◆ **Supplied passage**
=== Begin Enclosure ===

November 6, 2009
Medical Response to the Fort Hood Massacre
Yesterday a beautiful, warm, blue-blue-make-you-happy-sky day in Texas. I was scheduled to work a shift at Carl R. Darnall Army Medical Center at Fort Hood, Texas, the busiest emergency department in the Army, at a base with always more than fifty thousand soldiers.
I have been a civilian contract emergency physician at Fort Hood since 2003. I teach Army residents and students and mid-level practitioners emergency medical practice, working alongside the main group of remarkable and able Army Physician Faculty, who do what I do, and are regularly deployed "down range" to support the Army missions in the field.
I was one of many physicians from the central Texas area who filled in during the hot war in Iraq, and I stayed on. I can't think of a better job than caring for and thanking thousands of soldiers and their families and teaching some of the finest specimens of American youth extant -- people who haven't forgotten the virtues and the concepts of duty, honor, and country, and who make their parents and families proud. Some days I am overcome by the good I see in these students and physicians-in-training. I am one lucky old doc.

=== End Enclosure ===

◆ **Exercise 1**
According to the Fort Hood account, since what year has the writer worked as a civilian contract emergency physician at Fort Hood?
◆ **Exercise 2**
Edit the stretch from "November 6, 2009" through "fifty thousand soldiers." in the Fort Hood account, swapping "emergency department" for "emergency room".
◆ **Exercise 3**
Pick up the account of the medical response at Fort Hood after its final sentence and carry it further.

◆ **Record set**
=== Begin Enclosure ===

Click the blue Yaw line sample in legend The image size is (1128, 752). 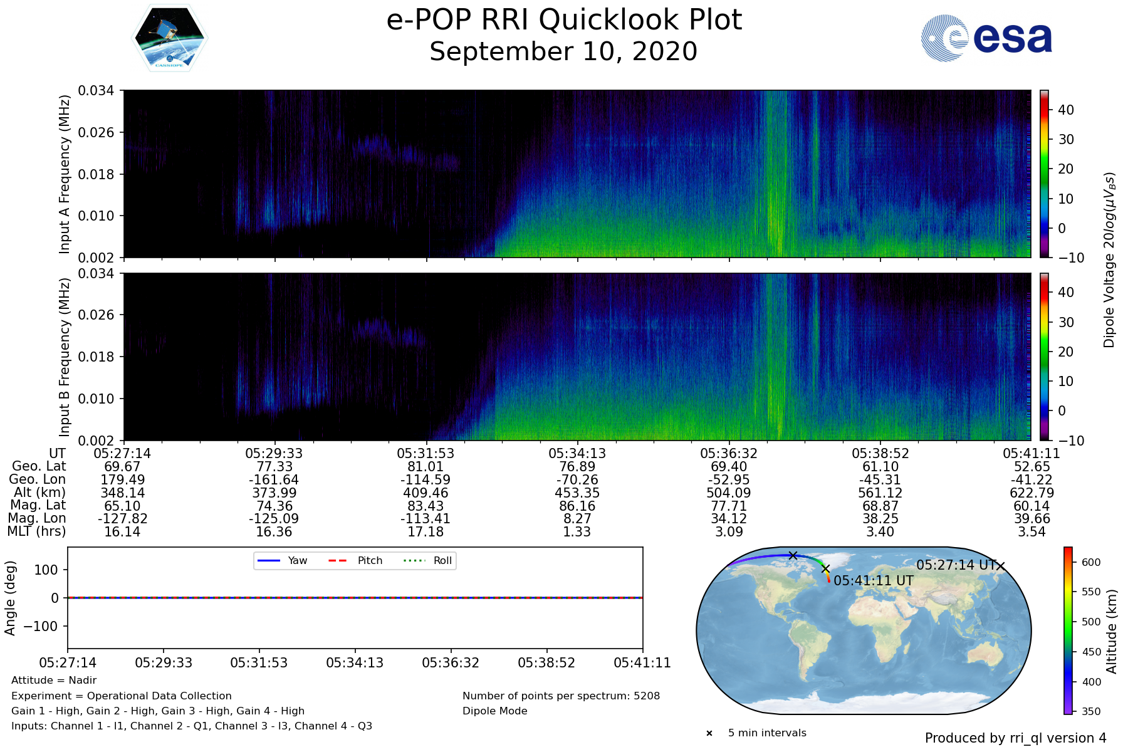click(x=268, y=561)
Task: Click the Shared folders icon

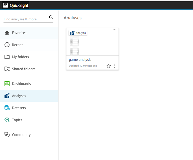Action: [x=7, y=69]
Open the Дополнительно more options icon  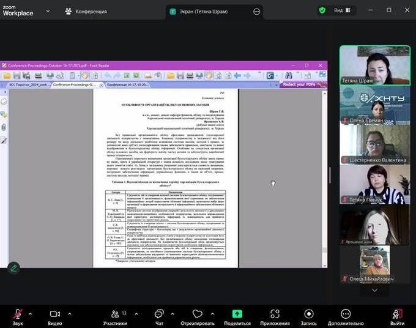tap(346, 314)
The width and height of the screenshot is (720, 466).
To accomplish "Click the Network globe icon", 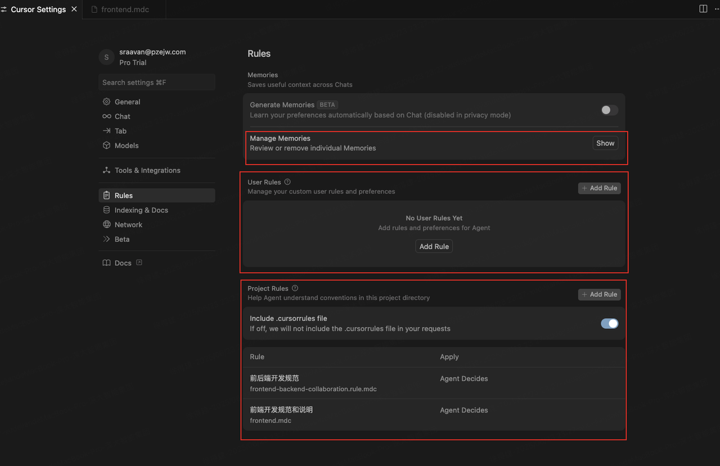I will coord(106,224).
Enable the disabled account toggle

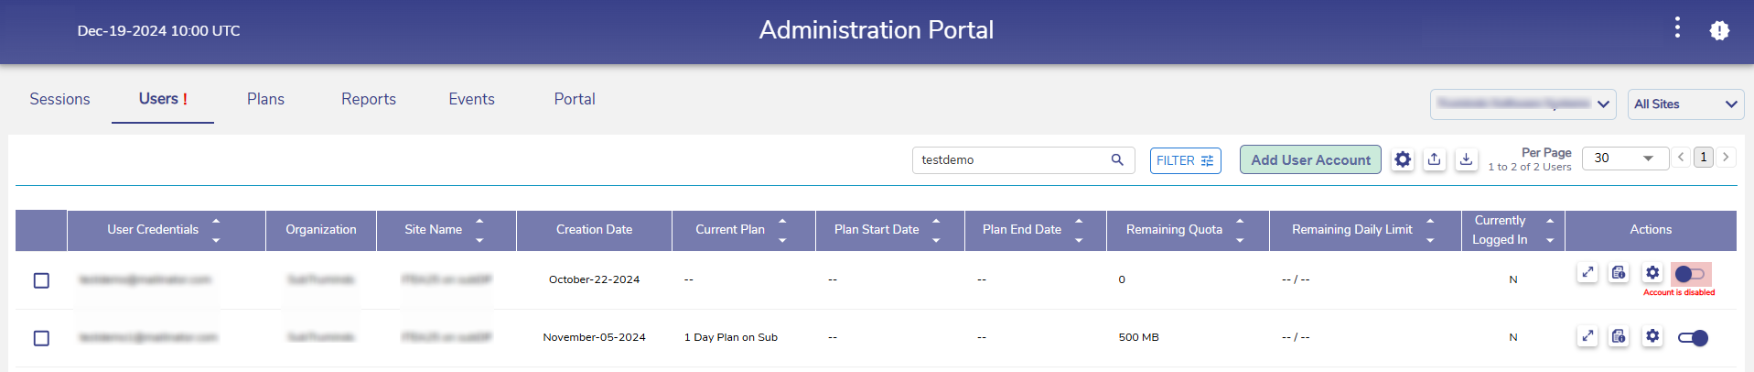1690,274
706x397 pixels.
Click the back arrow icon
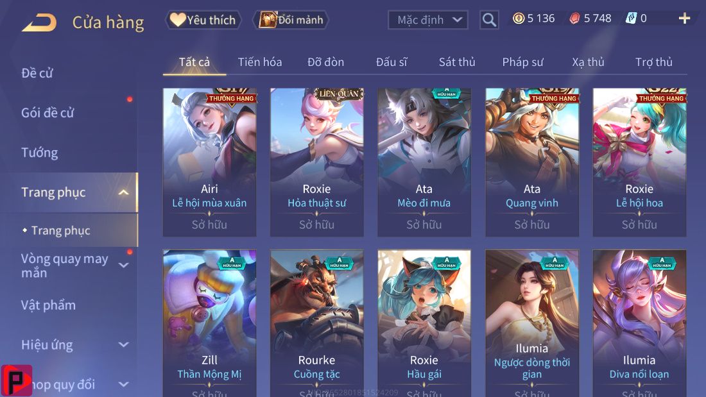point(39,22)
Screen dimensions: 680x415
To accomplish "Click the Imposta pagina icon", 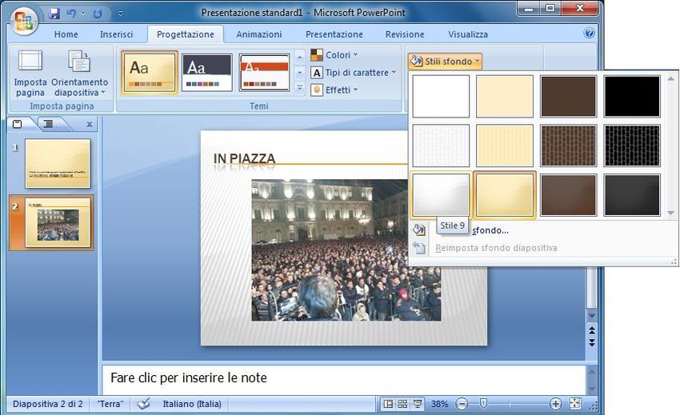I will (30, 62).
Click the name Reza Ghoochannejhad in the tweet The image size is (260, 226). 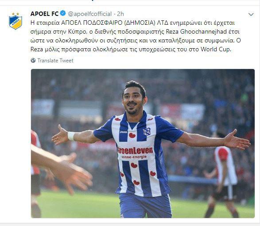(196, 32)
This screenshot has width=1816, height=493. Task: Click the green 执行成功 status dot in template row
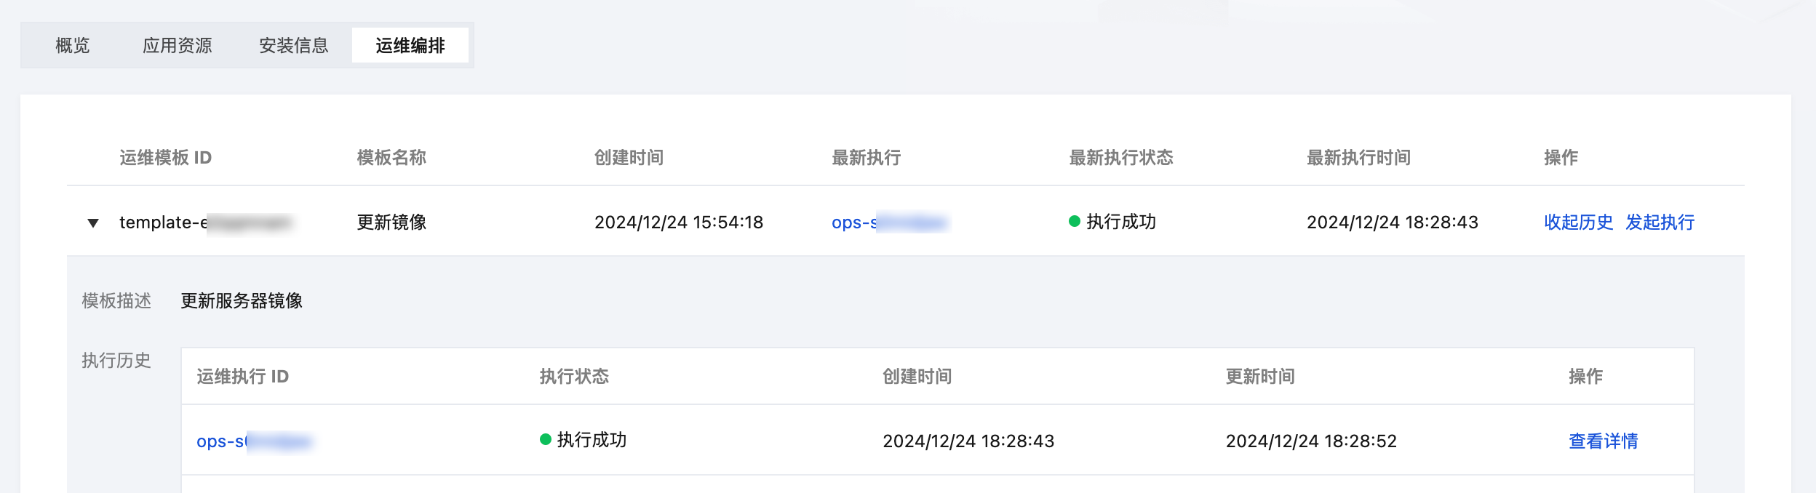click(x=1074, y=221)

=== End Enclosure ===

◆ **Response box 1**
Since 2003.

◆ **Response box 2**
November 6, 2009
Medical Response to the Fort Hood Massacre
Yesterday a beautiful, warm, blue-blue-make-you-happy-sky day in Texas. I was scheduled to work a shift at Carl R. Darnall Army Medical Center at Fort Hood, Texas, the busiest emergency room in the Army, at a base with always more than fifty thousand soldiers.

◆ **Response box 3**
Tragedy struck Fort Hood today, sudden and violent. I write of the best damn mass-casualty drill that could be imagined, made so by extraordinary efforts in the face of a mountain of awful human carnage. Dozens of ambulances from everywhere, helicopters in the sky, soldiers and Army medics and paramedics working the scene with efficiency, competence, and cooperation among area hospitals that allowed remarkable and effective evacuation, triage, use of resources, and superlative resuscitation. I couldn't help but note and admire their performance -- and be happy that they are my colleagues and friends in many cases.
I was concerned after the first wave that we would be overwhelmed, but the regional ambulance and hospital physician help and the dispersal of cases to surrounding hospitals made it possible for our hospital to achieve great success along with those other groups and facilities -- pitching in to care for more than thirty wounded. During the peak, easily more than a hundred physicians, nurses, techs, aids, clerks housekeepers, security, and so many soldiers and civilian workers worked feverishly at our hospital. They made a difference and saved lives.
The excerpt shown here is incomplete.